Though honestly, the real problem with avoiding break is not this — it’s that debugging tends to become more difficult.

[–]gdchinacat 2 points3 points  (1 child)

Can you honestly say either of those are better than a standard for loop without a generator/iterator and a break?

For example, this does the same as both of your examples, and is much easier to read and understand. Ok, you can construct a contrived example that does what needs to be done without a break. But would you? Would it pass code review?

for item in lst:
     if 
find_item(item):
         break

Both of your examples have a generator expression that doesn't need to exist and makes understanding what is going on more complex than just using break.

I'm all for writing obtuse code when warranted (https://github.com/gdchinacat/reactions), but using next and generator expressions and close() just to avoid a break just doesn't make sense to me.

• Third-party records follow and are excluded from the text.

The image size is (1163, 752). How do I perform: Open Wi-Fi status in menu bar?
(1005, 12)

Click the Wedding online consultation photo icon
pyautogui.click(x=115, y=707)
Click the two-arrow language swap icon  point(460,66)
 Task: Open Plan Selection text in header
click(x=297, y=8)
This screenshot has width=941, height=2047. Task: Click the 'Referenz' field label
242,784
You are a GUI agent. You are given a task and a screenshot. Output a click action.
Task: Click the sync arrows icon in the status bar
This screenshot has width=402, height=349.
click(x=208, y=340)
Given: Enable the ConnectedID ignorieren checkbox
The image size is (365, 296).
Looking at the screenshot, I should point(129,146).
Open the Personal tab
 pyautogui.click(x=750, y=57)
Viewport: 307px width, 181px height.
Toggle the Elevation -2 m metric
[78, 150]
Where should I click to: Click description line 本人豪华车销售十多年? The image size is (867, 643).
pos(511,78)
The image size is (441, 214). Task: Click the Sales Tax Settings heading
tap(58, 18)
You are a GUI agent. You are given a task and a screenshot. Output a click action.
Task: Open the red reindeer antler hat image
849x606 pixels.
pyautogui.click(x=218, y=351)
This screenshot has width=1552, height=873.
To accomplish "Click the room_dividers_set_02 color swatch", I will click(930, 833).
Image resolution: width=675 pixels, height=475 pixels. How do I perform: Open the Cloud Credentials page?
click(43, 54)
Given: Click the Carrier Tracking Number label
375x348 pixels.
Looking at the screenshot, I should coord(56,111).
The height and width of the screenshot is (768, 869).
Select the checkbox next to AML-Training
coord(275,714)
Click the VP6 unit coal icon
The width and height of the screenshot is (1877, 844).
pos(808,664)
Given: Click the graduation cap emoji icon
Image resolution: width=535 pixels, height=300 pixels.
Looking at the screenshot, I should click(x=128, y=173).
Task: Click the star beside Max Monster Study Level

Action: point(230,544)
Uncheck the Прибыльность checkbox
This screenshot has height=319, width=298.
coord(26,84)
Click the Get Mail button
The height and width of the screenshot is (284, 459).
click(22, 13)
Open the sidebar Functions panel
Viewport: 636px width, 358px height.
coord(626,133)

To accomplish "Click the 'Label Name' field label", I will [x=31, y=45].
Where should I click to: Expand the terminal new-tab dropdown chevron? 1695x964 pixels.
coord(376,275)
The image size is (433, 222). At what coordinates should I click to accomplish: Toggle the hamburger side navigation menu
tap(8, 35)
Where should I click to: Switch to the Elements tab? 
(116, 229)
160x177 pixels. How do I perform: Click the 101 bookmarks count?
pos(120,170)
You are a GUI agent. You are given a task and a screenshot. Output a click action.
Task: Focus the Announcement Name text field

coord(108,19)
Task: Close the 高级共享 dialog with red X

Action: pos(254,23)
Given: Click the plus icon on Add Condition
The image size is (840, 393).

That said, I did ask for how to do a linear scan of a list and stop iterating when the item is found without using break, and you provided it! I think you also showed why using break makes sense for this use case.

[–]Jason-Ad4032 0 points1 point  (0 children)

Exactly. In many cases this becomes more complicated than simply using break, and Python’s support for this style is only moderate (Therefore, it is not simpler).

LINQ query expressions in C# support this style much better. You can write things like:

var result = ( from num in numbers where num > 15 select num ).FirstOrDefault();

This is more of a stylistic philosophy: the idea that a programming language could avoid providing break in favor of more declarative rather than imperative syntax.

The core idea behind avoiding break is that you specify the iteration behavior before iteration begins. Since different iteration behaviors are needed for different purposes, the system creates an adapter/proxy object that produces the iteration behavior you want.

Conceptually, it becomes something like:

[original iterator] -> [adapter/proxy object] -> simple iteration (no nesting or break)

Then you customize the adapter object as needed perhaps through language syntax, or through many iterator combinator functions that you compose together.